In this article: a short response to Harvard Business Review's "The Science of Sensory Marketing" - and what its findings on non-conscious consumer stimuli mean for CPG product and brand teams thinking about the next category of innovation.
This is a brief commentary on a single piece of secondary research - HBR's "The Science of Sensory Marketing" - rather than a primer on the discipline. It exists because the article's framing of non-conscious stimuli changes how CPG teams should be briefing demo and design work, and that shift is worth pulling out separately.
The HBR article explores how academics are becoming increasingly interested in sensory input and its relation to marketing, and suggests that we are about to witness a surge in consumer product companies utilizing this technique.
Marketing researchers are “starting to realize how powerful the responses to nonconscious stimuli can be,” says S. Adam Brasel, an associate professor of marketing at Boston College.

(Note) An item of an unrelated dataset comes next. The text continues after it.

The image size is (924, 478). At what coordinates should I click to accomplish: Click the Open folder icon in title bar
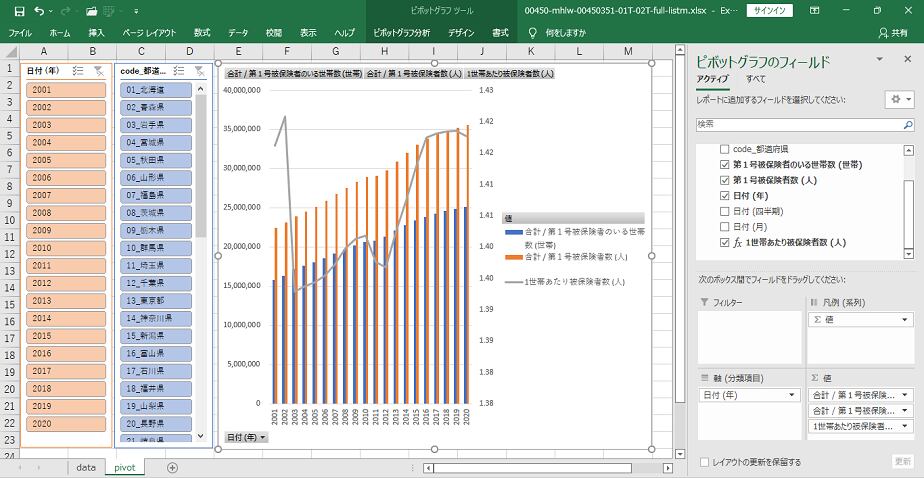(91, 10)
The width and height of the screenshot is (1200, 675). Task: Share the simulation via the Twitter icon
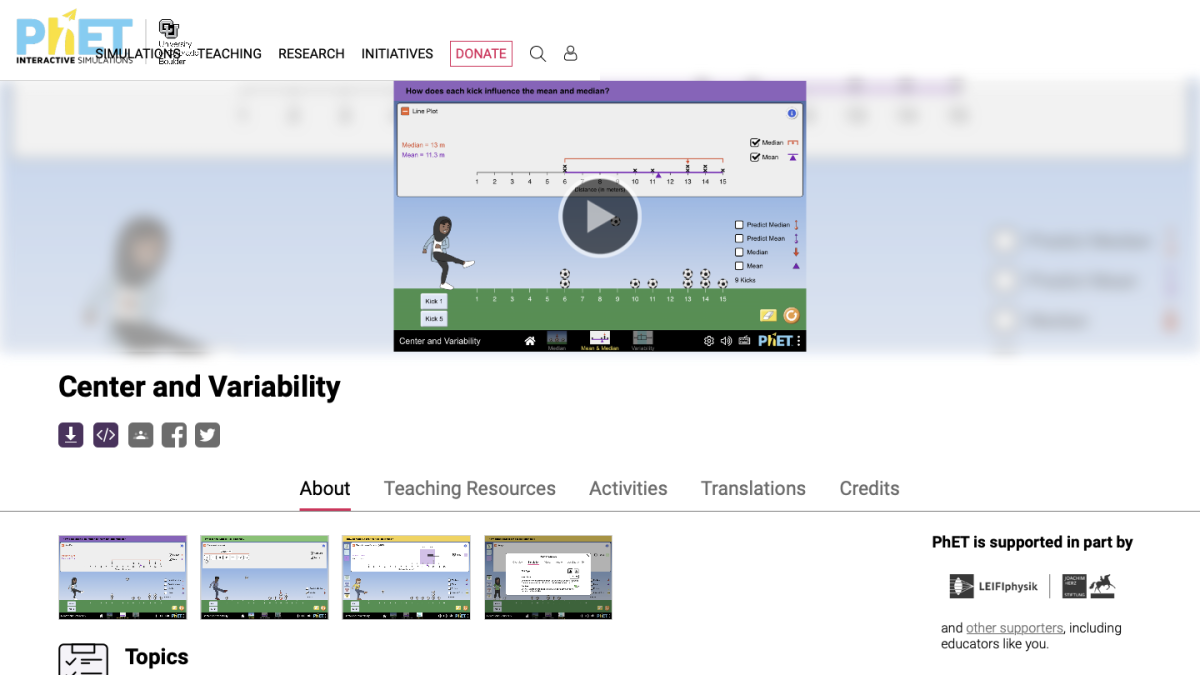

One particularly noteworthy fact mentioned in the article is that a recent Association for Consumer Research North American conference set a record for papers presented on sensory marketing.
While some types of companies, such as hospitality, food, and cosmetics, have embraced the power of sensory marketing for years, others have remained focused on visual attributes. The article points out that things are about to change as a more diverse set of managers discovers the benefits.
The article concludes that if they wish to be on the leading edge of innovation and marketing, every consumer company should be thinking about design in a holistic way that utilizes the senses.